Management derailment is another way to describe the Peter Principle’s main conclusion: Employees tend to rise to their levels of incompetence. People who do well at their jobs, and who are sometimes on the fast track, often are promoted to positions in which they no longer excel. The Peter Principle implies that executives are aware of their shortcomings and mask them by getting a huge desk or by blaming others. But with management derailment, executives might not even be aware they are doing a bad job.
Bad managers -- typically defined as leaders with poor judgment, who have troubled relationships and who don’t learn from their mistakes -- characterize management derailment. When management derailment occurs, a company inevitably loses money and is left with employees who have low morale and who have endured stress from being subjected to having a bad boss, according to research conducted by Hogan Assessment Systems, a business consulting service.

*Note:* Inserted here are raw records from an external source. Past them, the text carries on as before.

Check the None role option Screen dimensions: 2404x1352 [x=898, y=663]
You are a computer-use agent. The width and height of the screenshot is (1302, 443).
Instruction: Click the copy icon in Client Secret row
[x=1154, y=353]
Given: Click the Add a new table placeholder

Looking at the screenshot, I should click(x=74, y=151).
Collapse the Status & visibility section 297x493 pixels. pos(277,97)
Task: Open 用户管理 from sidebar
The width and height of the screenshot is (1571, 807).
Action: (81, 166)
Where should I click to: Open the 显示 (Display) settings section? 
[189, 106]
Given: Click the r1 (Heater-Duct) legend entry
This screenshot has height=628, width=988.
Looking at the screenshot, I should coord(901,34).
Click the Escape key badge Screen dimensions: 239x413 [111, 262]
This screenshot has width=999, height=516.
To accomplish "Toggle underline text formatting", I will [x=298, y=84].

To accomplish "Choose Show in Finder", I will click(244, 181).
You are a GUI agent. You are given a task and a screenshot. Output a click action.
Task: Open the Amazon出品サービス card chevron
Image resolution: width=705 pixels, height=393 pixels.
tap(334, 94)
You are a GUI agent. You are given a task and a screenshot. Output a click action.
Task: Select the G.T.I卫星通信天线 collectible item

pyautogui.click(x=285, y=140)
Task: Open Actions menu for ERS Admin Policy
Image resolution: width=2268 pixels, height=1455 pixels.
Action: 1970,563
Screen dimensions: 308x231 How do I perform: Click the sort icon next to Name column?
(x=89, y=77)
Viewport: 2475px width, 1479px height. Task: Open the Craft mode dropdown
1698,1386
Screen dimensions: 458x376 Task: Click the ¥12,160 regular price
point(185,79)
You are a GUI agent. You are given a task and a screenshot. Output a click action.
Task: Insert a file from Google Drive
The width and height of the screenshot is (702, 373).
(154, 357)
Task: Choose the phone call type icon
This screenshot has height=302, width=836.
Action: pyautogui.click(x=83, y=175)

Hogan found that management derailment is a major problem, with two-thirds of managers being “insufferable” and with half failing.
Derailed managers, people who don’t live up to their potential, are likely to be intelligent, but they fail nonetheless. Managers can fail at their position from emotional or business reasons. Some common emotional reasons are insensitivity, arrogance and inflexibility. An inability to handle stress is common to many derailed managers. Successful executives, by comparison, handle stress with composure. They focus on getting the problem solved while maintaining a good working relationship.
Business reasons that can cause management derailment include not staffing properly, lacking the proper skill set, being unable to think strategically, being too dependent on a mentor and micromanaging employees -- doing the job instead of managing it. Many derailed managers don’t have confidence in their staff and therefore don’t assign the right work to the right people. Managers who are trained for the position instead of being thrown into the job in a sink-or-swim environment have a better chance of being a successful manager.
Managers who believe their performance is better than it is are the ones most likely to be derailed. Self-aware managers who can see their flaws have the greatest chance for success. After gaining self-awareness, managers need to be willing and able to improve the management style. Methods that can work are to have employees rate and give feedback to the manager and to ask for suggestions from staff.